> Prompt:
Exact copies of all the records are to be output.

> Data for processing:
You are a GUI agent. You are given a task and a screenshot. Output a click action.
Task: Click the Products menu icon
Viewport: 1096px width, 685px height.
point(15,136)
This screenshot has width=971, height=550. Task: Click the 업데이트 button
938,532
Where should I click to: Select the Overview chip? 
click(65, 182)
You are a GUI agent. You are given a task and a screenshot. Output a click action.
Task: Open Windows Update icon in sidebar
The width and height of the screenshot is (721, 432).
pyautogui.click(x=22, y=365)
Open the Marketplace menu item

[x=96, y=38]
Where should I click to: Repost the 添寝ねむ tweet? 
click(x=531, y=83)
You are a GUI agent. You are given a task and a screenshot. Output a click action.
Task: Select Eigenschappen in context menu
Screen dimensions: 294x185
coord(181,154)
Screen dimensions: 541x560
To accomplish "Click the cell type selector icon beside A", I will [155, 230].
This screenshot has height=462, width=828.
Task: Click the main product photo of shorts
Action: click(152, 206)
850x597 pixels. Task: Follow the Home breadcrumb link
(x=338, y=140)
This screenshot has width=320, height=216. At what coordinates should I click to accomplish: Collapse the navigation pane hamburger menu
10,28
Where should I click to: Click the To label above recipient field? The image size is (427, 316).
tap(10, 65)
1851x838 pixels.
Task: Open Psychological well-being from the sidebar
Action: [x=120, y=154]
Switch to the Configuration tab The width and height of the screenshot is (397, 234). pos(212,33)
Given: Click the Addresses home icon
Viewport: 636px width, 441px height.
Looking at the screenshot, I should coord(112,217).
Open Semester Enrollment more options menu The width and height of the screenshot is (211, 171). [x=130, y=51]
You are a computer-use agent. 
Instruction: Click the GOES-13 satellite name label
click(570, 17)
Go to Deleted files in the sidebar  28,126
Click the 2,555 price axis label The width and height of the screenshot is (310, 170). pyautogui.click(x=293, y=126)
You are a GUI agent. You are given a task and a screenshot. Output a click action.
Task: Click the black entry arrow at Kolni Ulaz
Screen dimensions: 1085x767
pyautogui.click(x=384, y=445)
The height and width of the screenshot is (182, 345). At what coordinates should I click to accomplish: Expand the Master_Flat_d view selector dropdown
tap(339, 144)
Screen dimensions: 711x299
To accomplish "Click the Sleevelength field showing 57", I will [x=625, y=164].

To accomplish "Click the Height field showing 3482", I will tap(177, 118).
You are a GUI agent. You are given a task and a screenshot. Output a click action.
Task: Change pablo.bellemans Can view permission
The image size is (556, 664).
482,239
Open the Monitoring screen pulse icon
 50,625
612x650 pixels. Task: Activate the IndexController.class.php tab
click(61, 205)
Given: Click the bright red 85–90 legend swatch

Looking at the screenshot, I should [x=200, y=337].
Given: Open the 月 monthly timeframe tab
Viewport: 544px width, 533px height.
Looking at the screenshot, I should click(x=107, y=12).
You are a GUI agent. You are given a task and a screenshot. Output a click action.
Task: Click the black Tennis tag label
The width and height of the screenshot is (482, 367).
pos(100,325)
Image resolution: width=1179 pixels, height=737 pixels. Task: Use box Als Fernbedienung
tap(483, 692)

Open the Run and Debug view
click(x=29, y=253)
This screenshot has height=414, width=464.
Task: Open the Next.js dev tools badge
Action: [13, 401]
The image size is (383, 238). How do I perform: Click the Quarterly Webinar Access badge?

> Expected output:
You are a GUI agent. You are given a task and a screenshot. Output a click action.
Task: Click the Products menu icon
Viewport: 1096px width, 685px height.
point(15,136)
This screenshot has width=971, height=550. Task: Click the 업데이트 button
938,532
Where should I click to: Select the Overview chip? 
click(65, 182)
You are a GUI agent. You are given a task and a screenshot. Output a click action.
Task: Open Windows Update icon in sidebar
The width and height of the screenshot is (721, 432).
pyautogui.click(x=22, y=365)
Open the Marketplace menu item

[x=96, y=38]
Where should I click to: Repost the 添寝ねむ tweet? 
click(x=531, y=83)
You are a GUI agent. You are given a task and a screenshot. Output a click action.
Task: Select Eigenschappen in context menu
Screen dimensions: 294x185
coord(181,154)
Screen dimensions: 541x560
To accomplish "Click the cell type selector icon beside A", I will [155, 230].
This screenshot has height=462, width=828.
Task: Click the main product photo of shorts
Action: click(152, 206)
850x597 pixels. Task: Follow the Home breadcrumb link
(x=338, y=140)
This screenshot has width=320, height=216. At what coordinates should I click to accomplish: Collapse the navigation pane hamburger menu
10,28
Where should I click to: Click the To label above recipient field? The image size is (427, 316).
tap(10, 65)
1851x838 pixels.
Task: Open Psychological well-being from the sidebar
Action: [x=120, y=154]
Switch to the Configuration tab The width and height of the screenshot is (397, 234). pos(212,33)
Given: Click the Addresses home icon
Viewport: 636px width, 441px height.
Looking at the screenshot, I should coord(112,217).
Open Semester Enrollment more options menu The width and height of the screenshot is (211, 171). [x=130, y=51]
You are a computer-use agent. 
Instruction: Click the GOES-13 satellite name label
click(570, 17)
Go to Deleted files in the sidebar  28,126
Click the 2,555 price axis label The width and height of the screenshot is (310, 170). pyautogui.click(x=293, y=126)
You are a GUI agent. You are given a task and a screenshot. Output a click action.
Task: Click the black entry arrow at Kolni Ulaz
Screen dimensions: 1085x767
pyautogui.click(x=384, y=445)
The height and width of the screenshot is (182, 345). At what coordinates should I click to accomplish: Expand the Master_Flat_d view selector dropdown
tap(339, 144)
Screen dimensions: 711x299
To accomplish "Click the Sleevelength field showing 57", I will [x=625, y=164].

To accomplish "Click the Height field showing 3482", I will tap(177, 118).
You are a GUI agent. You are given a task and a screenshot. Output a click action.
Task: Change pablo.bellemans Can view permission
The image size is (556, 664).
482,239
Open the Monitoring screen pulse icon
 50,625
612x650 pixels. Task: Activate the IndexController.class.php tab
click(61, 205)
Given: Click the bright red 85–90 legend swatch

Looking at the screenshot, I should [x=200, y=337].
Given: Open the 月 monthly timeframe tab
Viewport: 544px width, 533px height.
Looking at the screenshot, I should click(x=107, y=12).
You are a GUI agent. You are given a task and a screenshot. Output a click action.
Task: Click the black Tennis tag label
The width and height of the screenshot is (482, 367).
pos(100,325)
Image resolution: width=1179 pixels, height=737 pixels. Task: Use box Als Fernbedienung
tap(483, 692)

Open the Run and Debug view
click(x=29, y=253)
This screenshot has height=414, width=464.
Task: Open the Next.js dev tools badge
Action: [13, 401]
The image size is (383, 238). How do I perform: Click the Quarterly Webinar Access badge?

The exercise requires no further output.